**Given exercise 1:** Please copy the passage of the action-movie essay starting with "Fast, Furious, and Stupid" and going on through "is Limbo low.".
**Given exercise 2:**
Answer these questions using the action-movie essay.
(a) What two older comedy acts does the essay mention?
(b) How does the writer judge these movies without watching them in full?
(c) What does SODOTO stand for?
**Given exercise 3:** Write the next part of the action-movie essay, picking up after its final sentence.

**Selected text:**
+++
Fast, Furious, and Stupid

The fast, furious, and reckless action movies portray street racing and exaggerated masculinity, plus moronic risk-taking with extra helpings of over-the-top explosions and mission impossible wonderment.  Cartoonish depictions of impossible and reckless stunts become glorified and slick juvenilia for popcorn-munching viewers, usually youngsters with undeveloped gerbil brains.  Closer to the point, many of these popular productions for our screens involve superheroes, or those shows featuring fast-paced fights, car chases, and mind-numbing stunts in all but plotless presentations.  Pure escape is the point, short term excitement, entertainment for those who, during another era, might enjoy reveling in the Three Stooges or the whacky chase scenes in the Keystone Cops. The bar set for this sort of entertainment is Limbo low.

 

Without needing to suffer through the unabridged features, I measure their worth by viewing previews and promotional clips.  What claptrap.  Why would I want to invest time in full-length screen crap?  As it happens, violence, sex, profanity, and gratuitous fireballs of all sorts are exactly what a thought-challenged movie watcher wants.  Oh, yeah!  And it is dangerous.  Because valorizing dangerous behavior undeniably leads to imitation by malleable viewers.  And these movies are geared for nascent noggins, viewers likely to be bored by anything less than jury-rigged thrills.  Studies have limited value in proving links between media releases and risk-taking behavior, but an intuitive conclusion is easily reached: SODOTO—see one, do one, teach one.
+++
**Information shown:**
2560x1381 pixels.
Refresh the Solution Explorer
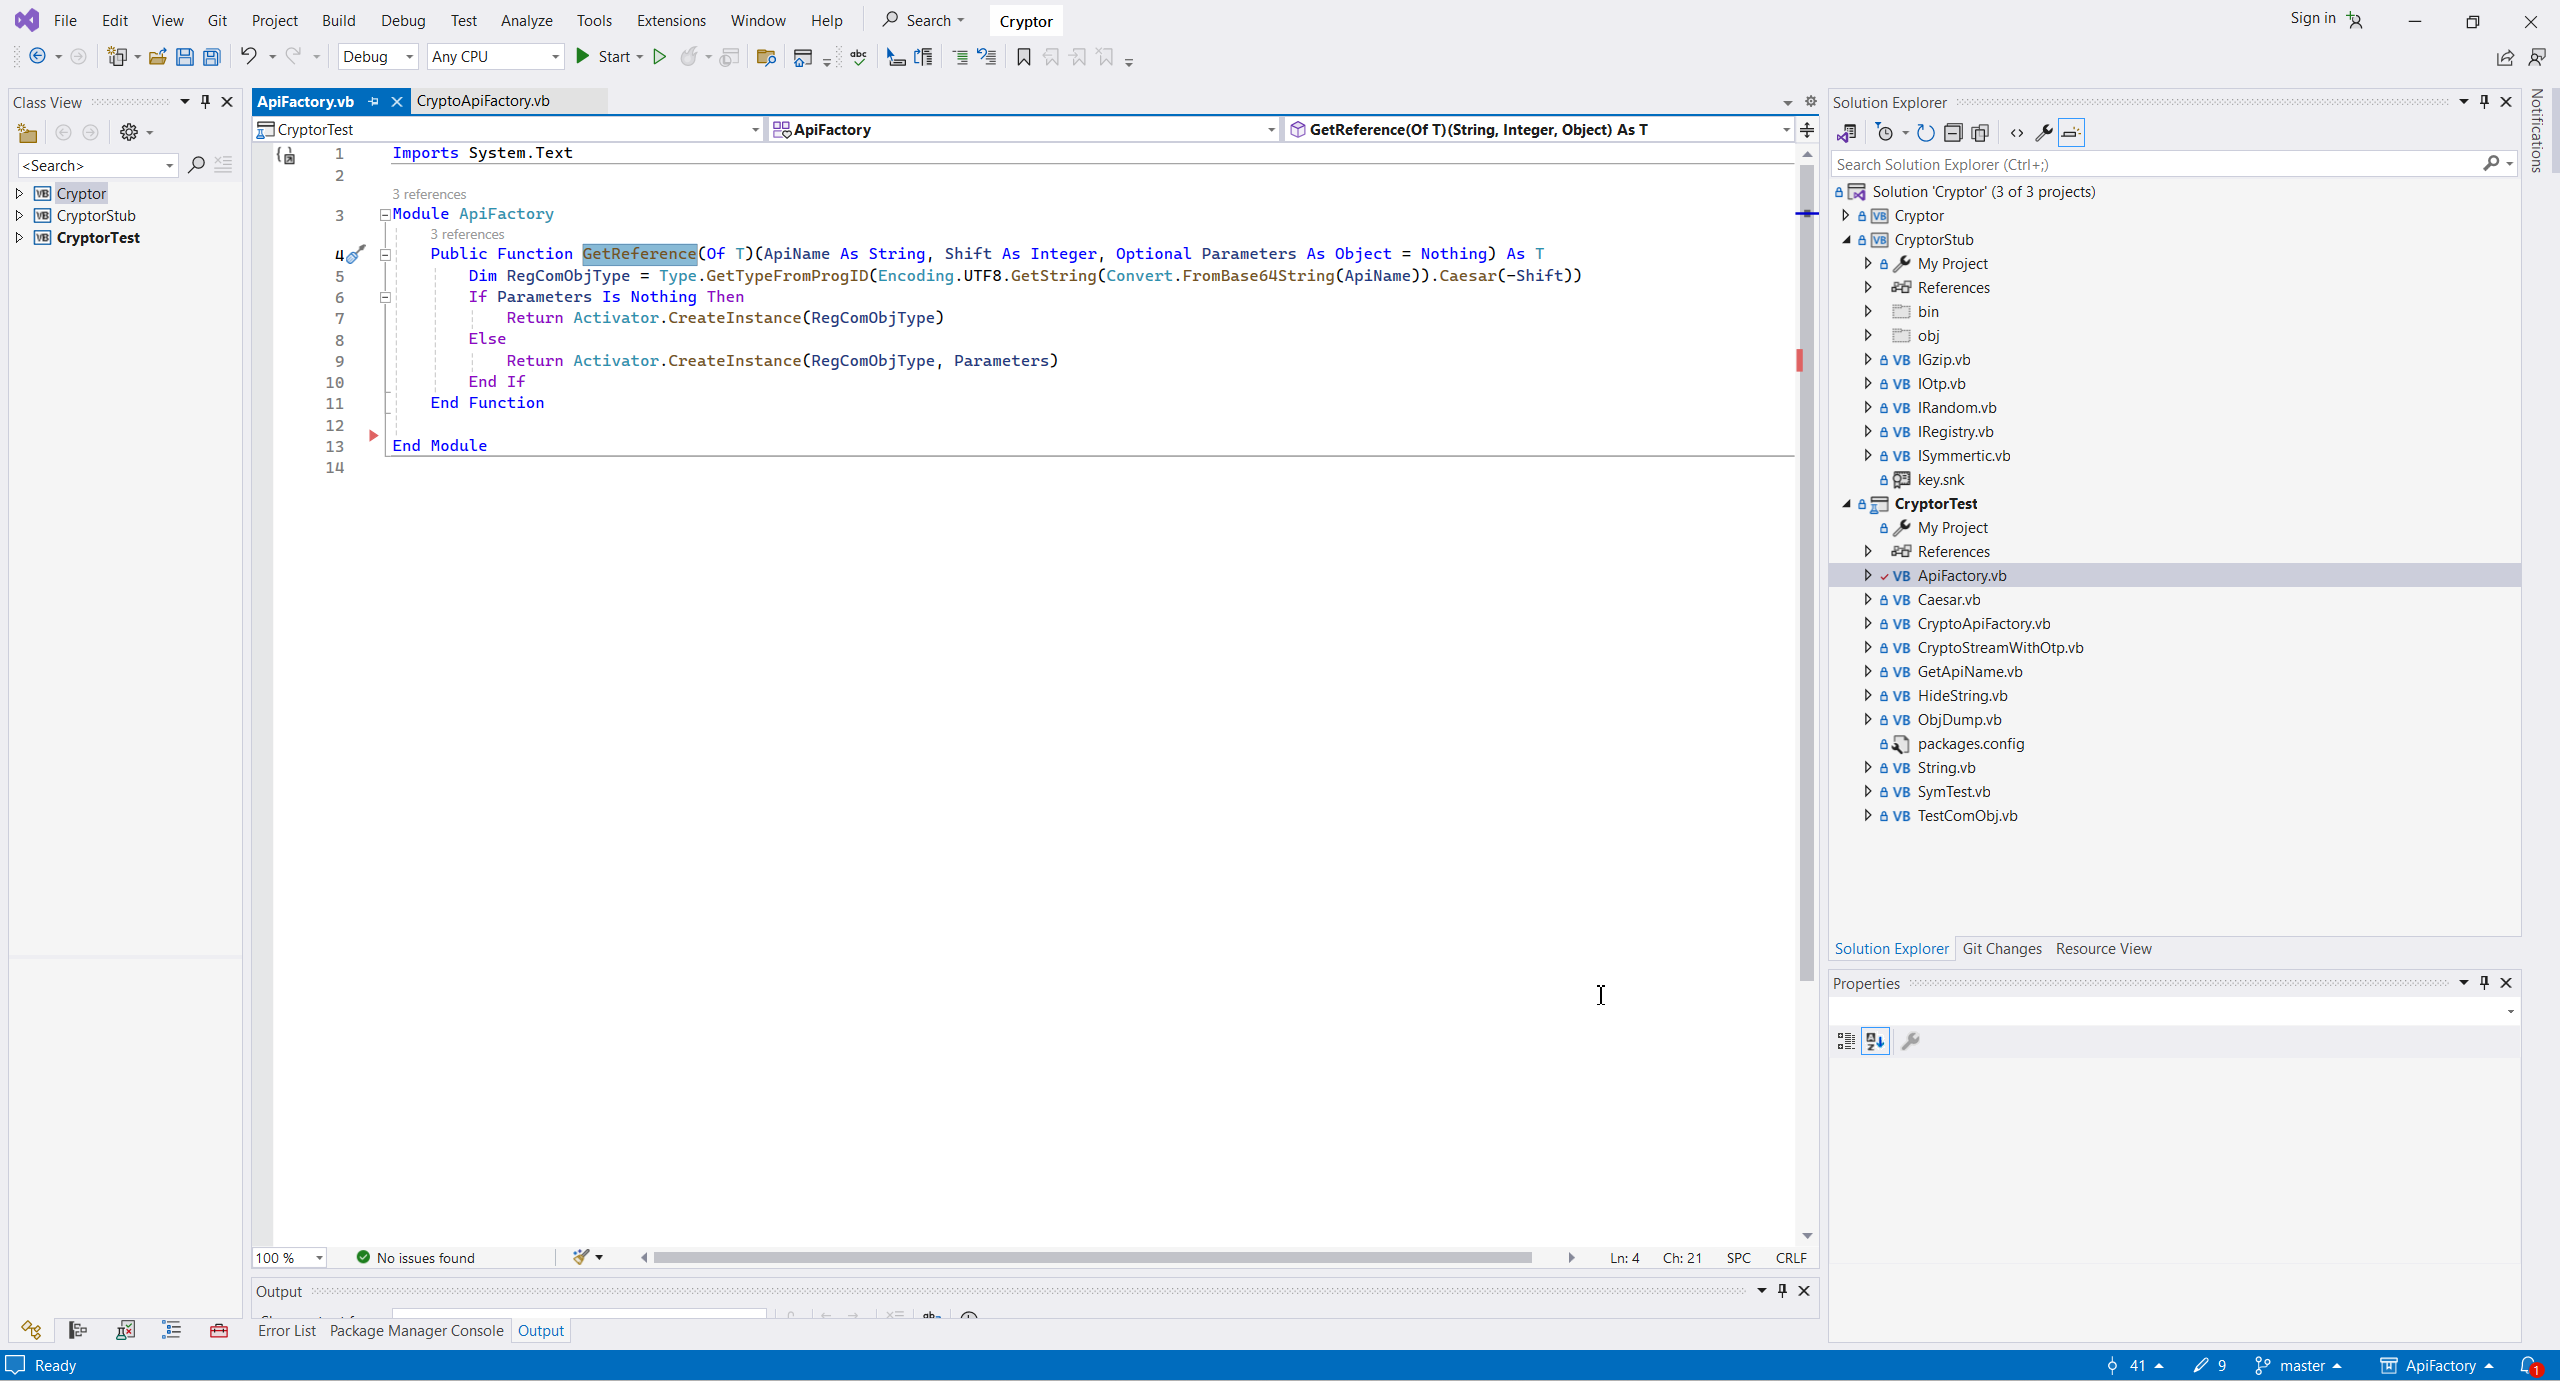[1925, 132]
+++
**Task output 1:**
Fast, Furious, and Stupid

The fast, furious, and reckless action movies portray street racing and exaggerated masculinity, plus moronic risk-taking with extra helpings of over-the-top explosions and mission impossible wonderment.  Cartoonish depictions of impossible and reckless stunts become glorified and slick juvenilia for popcorn-munching viewers, usually youngsters with undeveloped gerbil brains.  Closer to the point, many of these popular productions for our screens involve superheroes, or those shows featuring fast-paced fights, car chases, and mind-numbing stunts in all but plotless presentations.  Pure escape is the point, short term excitement, entertainment for those who, during another era, might enjoy reveling in the Three Stooges or the whacky chase scenes in the Keystone Cops. The bar set for this sort of entertainment is Limbo low.

**Task output 2:**
(a) The Three Stooges and the Keystone Cops.
(b) By viewing previews and promotional clips.
(c) See one, do one, teach one.

**Task output 3:**
 

To illustrate the point, years ago I took a coffee break as I did my rounds as a legal messenger.  I settled in with a croissant and the newspaper across the street from a theater featuring a James Bond movie.  What I witnessed as the crowd exited into harsh sunshine drew me back to the same cafe a couple more times to verify what I had witnessed.  Still captured by the soigné and masculine fantasy of James Bond, many, if not most, of the men exiting the theater had become James Bond, or pretended to be, at least until they reached their dented VW Bugs in the littered parking lot behind the 7-Eleven.  These starstruck men were unwittingly doing the Chekhov acting technique, each one expressing internal impulses and feelings in the manner of their gestures and movements.  By golly, those male moviegoers had become James Bond.  Why not?  We identify with characters we see on screen.  Some of us, anyway.  Sometimes.  Danger has its appeal.  Why not become a jackass and get some attention?  Speaking of which—

 

“Jackass” MTV television series and the “Jackass Forever” large screen series are perfect examples of extravagant dares and dangerous stunts, not to mention humiliations and serious injuries that result.  People love watching others do ghastly deeds for the sake of humor.  Is it funny to hit someone’s genitalia with great force?  To blow up a porta potty with someone in it?  To light a match to someone’s intestinal gas?  The answer is yes for those who enjoy depraved humor.  Keep in mind a premise of humor is often the shock of the unexpected.  Is there a thrill in watching a jackass kiss a venous snake or drink a concoction that causes him vomit for the camera?  Well, yeah, after the cringe reaction will come a smile either from relief or from the notion that there but for the grace of God go I.  Schadenfreude delivers a smile and a chuckle.  Incongruity (the graceful ballet dancer slips on a banana peel and falls face-first) can bring a big laugh.  Funny is cruel.

 

This much is certain, show the Fast and Furious crap in a movie house filled with impressionable teenage drivers and risk-taking results will show up in traffic court in subsequent weeks.  [i]  Um, yes, what is easily correlated is behavior modeled after what we see, what we imitate.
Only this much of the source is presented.